My aunt gave me some platies. 3 males and 5 females. Right away I separated them however, the females she gave me were already pregnant. Since I didn't know right away, one female gave birth in the tank and I was only able to save 4 fry (rest were obviously eaten) and put them in a nursery. The other female last night looked as if she was ready to give birth and luckily I separated her because those babies didn't become a Thanksgiving feast for the other fish. She had 21 and only one didn't make it. So I have 24 fry in the nursery. I'm assuming she may still be pregnant because her belly is still big and the gravid spot is still visible. The other female that had her babies did it in secrecy so I wasn't able to observe her. The one that gave birth today is now pooping dark black poo. I'm thinking she's done having babies and she probably is pooping the dark gravid stuff?

Is she finished? I want to put her in with the other girls so she can enjoy the new 25 gallon home I set up on Sunday for them.

Some of the Platy Fry that aren't hiding.

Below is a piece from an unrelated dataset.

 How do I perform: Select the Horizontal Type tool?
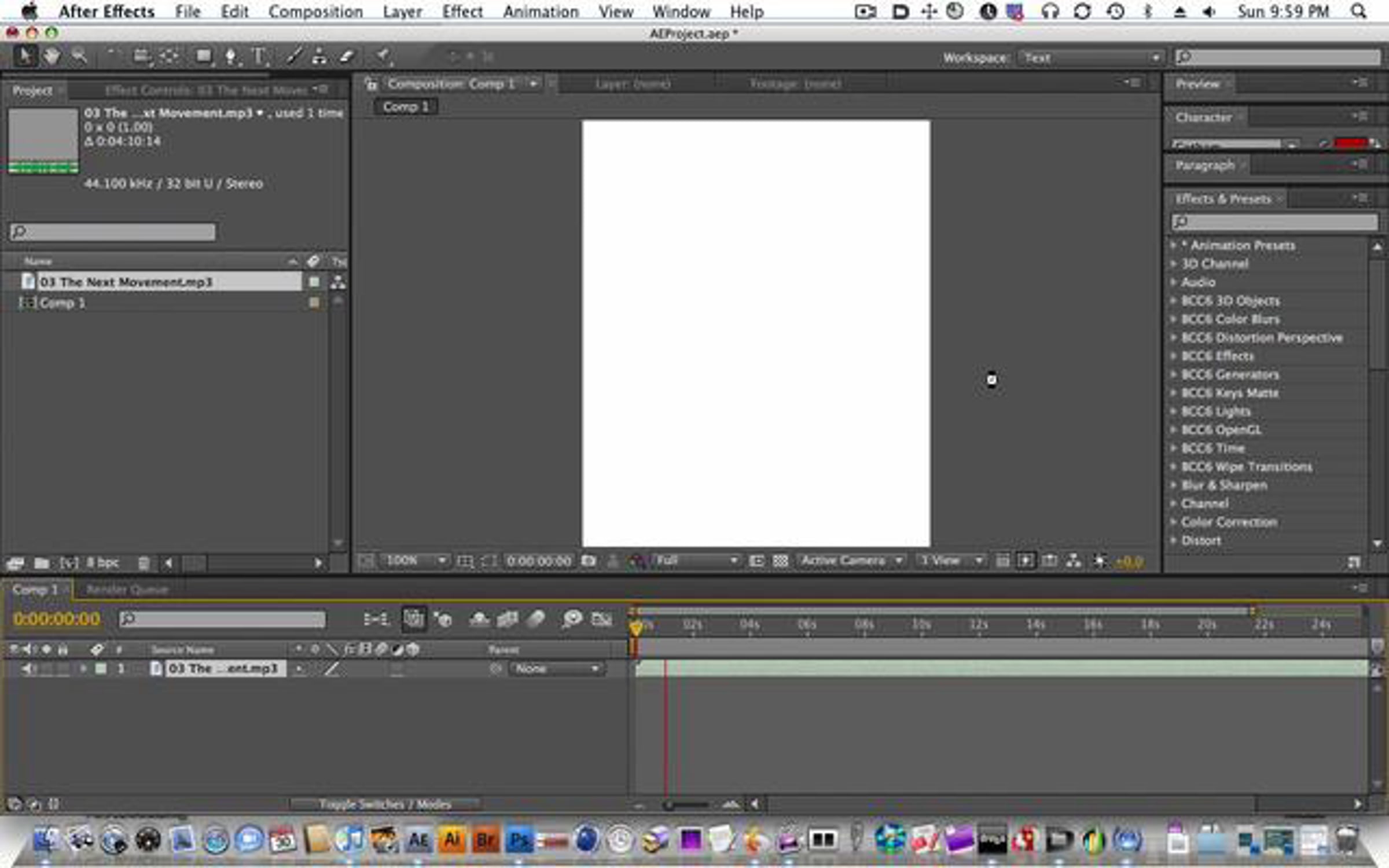[259, 57]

Momma Platy named Blu with big belly and black poo.









Her Paradise and girlfriends awaiting her arrival.


----------



## Vickytoria3112 (Jun 4, 2013)

Poor Blu probably hates me. I didn't get a response so as a precaution I left her there for another 24 hrs and then I put her in the "Platy Paradise" after I saw no more babies and her tummy went down. She did pass an undeveloped egg though. She's a little nervous there in her new home however, she's with familiar faces.

I have a new question. I have another female about to give birth soon. Just like Blu her anus is gaped (a little open) so I put her in a safe place like I did with Blu. I'm a little concerned with this mama. You see, Blu and Nara (the two that gave birth) are 2 and 2.5 inches. This little sunburst that is ready to have babies is about 1". She's small. 

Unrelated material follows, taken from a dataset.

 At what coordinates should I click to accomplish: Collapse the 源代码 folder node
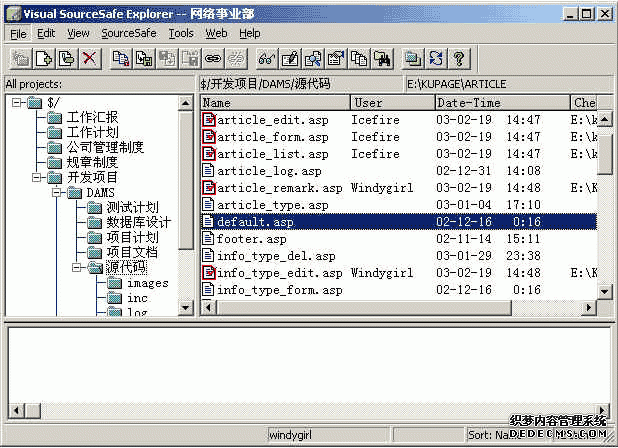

Will she live passed the birthing? I'm nervous for her. I hate to lose any pet no matter how big or small. On top of that, I tend to be more careful in the caring department for the ones that my kids picked out. My oldest picked out this Platy on her very own birthday.

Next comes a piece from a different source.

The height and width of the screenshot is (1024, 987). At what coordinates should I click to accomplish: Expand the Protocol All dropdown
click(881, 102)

In the picture above, the Platy farthest to the right, almost center, orange color, is Nara. The first mama and is 2.5". The other ones are way smaller than her.


----------



## Vickytoria3112 (Jun 4, 2013)

Guess their is no help for my Platy since she's not a Betta. I think I joined the wrong forum.


----------



## bettaboytroy (Apr 15, 2012)

I believe the females can hold sperm from mating. So what does that mean? It means a female can continue to give birth without the male (I've read up to 3-5 months after the fact). If you don't want to get into the breeding aspect you may have to just let the natural process happen (eating of the young) you are still likely to have some young survive provided there is some heavy cover. These fish have lots of young because there is a high mortality rate. It could be a long process to get all of your females to stop having young. Probably not want you wanted to hear. You could always trade in the young and females for males if a local fish store is willing to. Good luck.


----------